Kino and her taciturn companion were allowed to go upstream a little way for some distance from the males. Together they gasped as they sank into the icy mountain river, and together they washed out the leather jerkins, gloves and boots that were their only possessions.

"You're stronger."

Kino looked up. The other woman had spoken.

"Before you always looked like you would fall over. You're better now."

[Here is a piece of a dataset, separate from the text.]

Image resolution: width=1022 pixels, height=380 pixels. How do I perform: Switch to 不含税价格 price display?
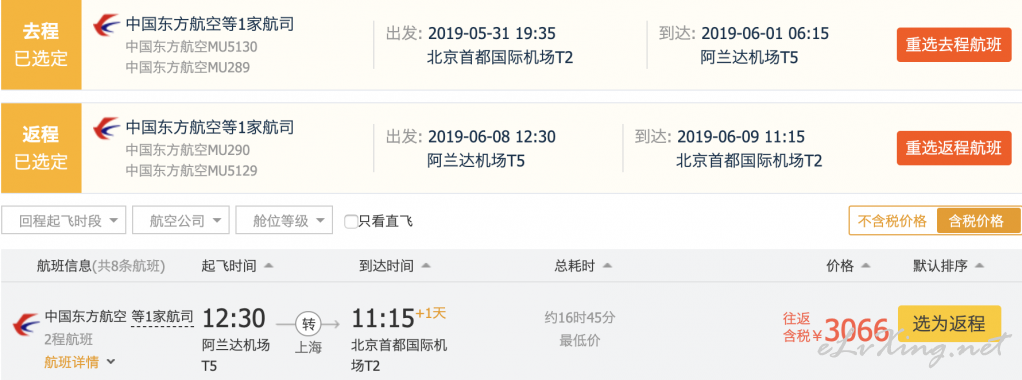point(892,221)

"Everything still hurts," Kino answered, "but the icy water helps a lot. They take good care of their livestock here, don't they?"

* * *

A young engineer named Nimya was waiting for her, to ask for a little help fixing up her flying machine. The pair happily puttered with the engine. "Have you found it yet?" Nimya asked.

"Looks like some of your pieces aren't fitting together right, see?" Kino pointed a flashlight at the gears in question.

Nimya grunted and nodded, her blonde hair glinting in the sun. "Exactly!"

"Wake up."

Kino moaned and opened her eyes. She was in the barracks. The muscular stranger had moved into the slot next to her.

"Everyone sleeps now. We can whisper. No one will hear."

Kino groaned. _Now she wants to be sociable?_ She wanted to get back to Nimya and those ill-fitting gears.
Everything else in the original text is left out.